La nouvelle Loi offre également un droit de recours à la CNESST pour une personne salariée s’estimant victime d’une disparité de traitement interdite à l’égard d’un régime de retraite ou d’autres avantages sociaux. La plainte doit être déposée dans les douze (12) mois qui suivent le moment où il a eu connaissance de la disparité.

Les jours fériés

L’article 64 a été modifié comme suit : l’indemnité de jour férié ou le congé compensatoire peut être accordée non seulement lorsque la personne salariée est en congé annuel ce jour-là, mais aussi lorsque le jour férié ne coïncide pas avec son horaire habituel de travail. La nouvelle disposition est en vigueur depuis le 12 juin 2018.

Les congés annuels

Le législateur a également décidé d’ouvrir le droit à un congé payé de trois semaines continues aux personnes salariées comptant trois (3) ans de service continu chez le même employeur. Auparavant, il fallait accumuler cinq (5) ans de service continu. Cette disposition entre en vigueur le 1er janvier prochain.

Le paiement du salaire

Signalons que, depuis le 12 juin 2018, il n’est plus nécessaire d’obtenir le consentement d’une personne salariée avant de lui verser sa paie par virements bancaires.
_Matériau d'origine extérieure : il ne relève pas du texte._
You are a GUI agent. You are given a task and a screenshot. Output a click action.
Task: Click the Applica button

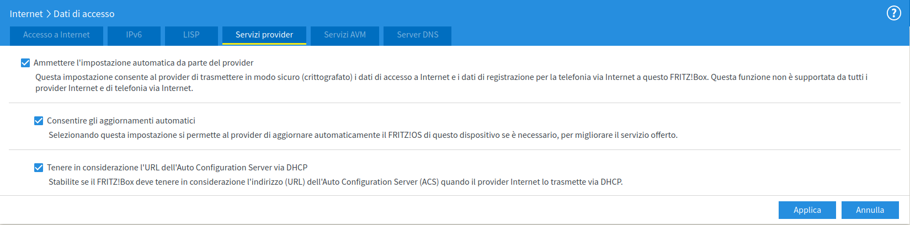point(807,210)
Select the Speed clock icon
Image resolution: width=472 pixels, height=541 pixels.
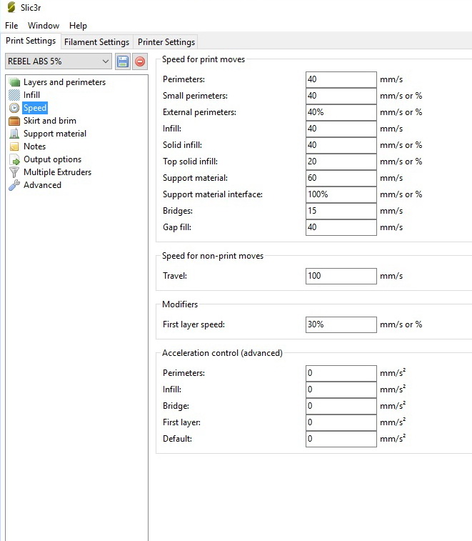pyautogui.click(x=14, y=108)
Comme le stipule l’article 93, la Loi sur les normes du travail constitue un plancher minimal en matière de pratiques d’emploi. Par conséquent, toute convention collective doit offrir des conditions de travail au moins égales à celles prévues dans la Loi. Enfin, pour mieux aiguiller les membres, nous vous conseillons de prendre note des différentes dates d’entrée en vigueur des récentes modifications législatives. Pour plus d’informations sur cette réforme, visitez la section correspondante du site de la CNESST à l’adresse suivante : http://respectdesnormes.com

 

La présente chronique ne constitue pas un avis juridique. Elle a été rédigée dans l’unique but d’informer. Il est recommandé de consulter un conseiller juridique dans le cadre de démarches judiciaires concrètes.